──────── Passage shown ────────

Boosting DITA XML Workflows with Artificial Intelligence

Alex Jitianu, Syncro Soft/Oxygen XML Editor
March 15, 2025

Artificial Intelligence (AI) has become a transformative force across industries, and the field of technical documentation is no exception. However, while AI offers immense potential, it’s important to approach its integration thoughtfully. Not every problem requires an AI solution, and over-engineering can lead to inefficiencies. The key is to identify specific pain points in your workflow and leverage AI’s strengths to address them effectively. In this article, we’ll explore some common challenges in DITA XML workflows and how AI can help overcome them.

Pain Point: Generating Short Descriptions

Technical writers often face the challenge of crafting meaningful short descriptions (shortdesc). These brief overviews provide a snapshot of a topic’s content and serve as the initial entry point for readers. Writing effective short descriptions is a demanding task, as they must be both concise and informative.

Short descriptions are essential for several reasons:
– They act as a gateway, helping users decide whether to engage with a topic.
– For tasks, they should address key questions such as: What are the benefits and purpose of the task? When and by whom should the task be performed?

──────── The data ────────

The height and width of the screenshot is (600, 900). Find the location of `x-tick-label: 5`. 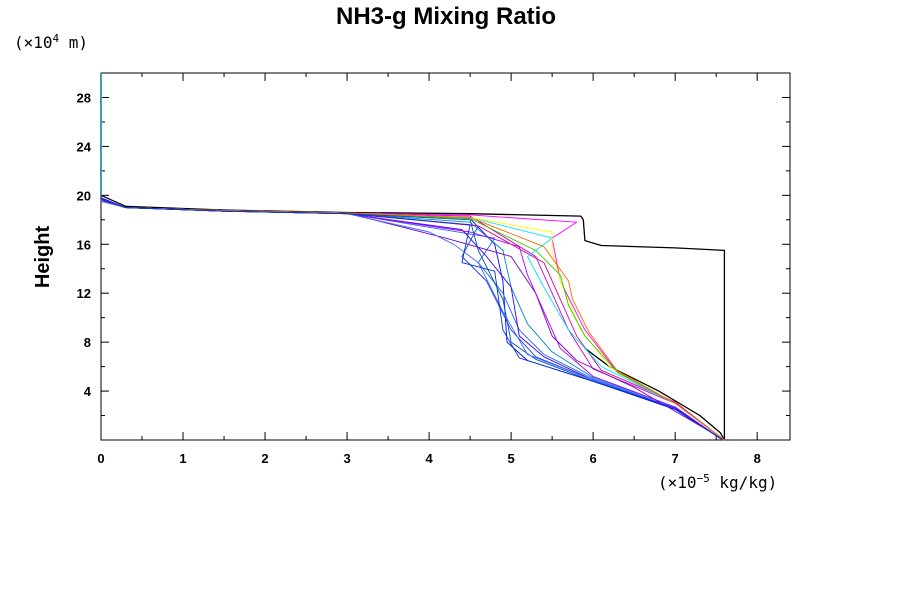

────────

Using the information =>
[a] What does the article on AI in DITA XML workflows say over-engineering can lead to?
[b] Please list each thing that the article on AI in DITA XML workflows says a short description for a task should address.
[c] Carry on the article on AI in DITA XML workflows from its final sentence.

Answers to the exercises =>
[a] Inefficiencies.

[b]
- The benefits of the task
- The purpose of the task
- When the task should be performed
- By whom the task should be performed

[c]
Despite their significance, some companies opt to omit short descriptions due to a lack of expertise among their writers. This decision represents a missed opportunity, especially as short descriptions play an increasingly important role in Retrieval-Augmented Generation (RAG). In RAG, external data is retrieved and integrated into prompts to produce more accurate and context-aware responses. Short descriptions help narrow the focus, enhancing the precision and usefulness of the generated output.

AI, with its strength in summarization, offers an effective solution for generating short descriptions. By utilizing AI, you can efficiently create concise and meaningful overviews for your topics, saving time and improving the quality of your content.

Ensuring AI Adheres to Your Style Guide

When using AI for content generation, a common concern is whether it will follow your style guide. By default, AI may not automatically adhere to specific guidelines, but there are several strategies to ensure compliance:

1. Do Nothing: Allow the AI to generate content freely and rely on existing tools, such as terminology checkers or Schematron rules, to identify and correct errors. Schematron’s human-readable messages can even be fed back to the AI for further refinement.

2. Prompt Engineering: Improve the AI’s output by refining its instructions. This iterative process helps align the AI’s responses with your expectations and ensures better adherence to your style guide.

3. Prompt Chaining: For complex requirements, divide tasks into smaller, more manageable prompts. This approach minimizes the risk of the AI overlooking important details. Since style guides often contain numerous rules, breaking them into smaller prompts prevents the creation of an overly lengthy and cumbersome instruction set.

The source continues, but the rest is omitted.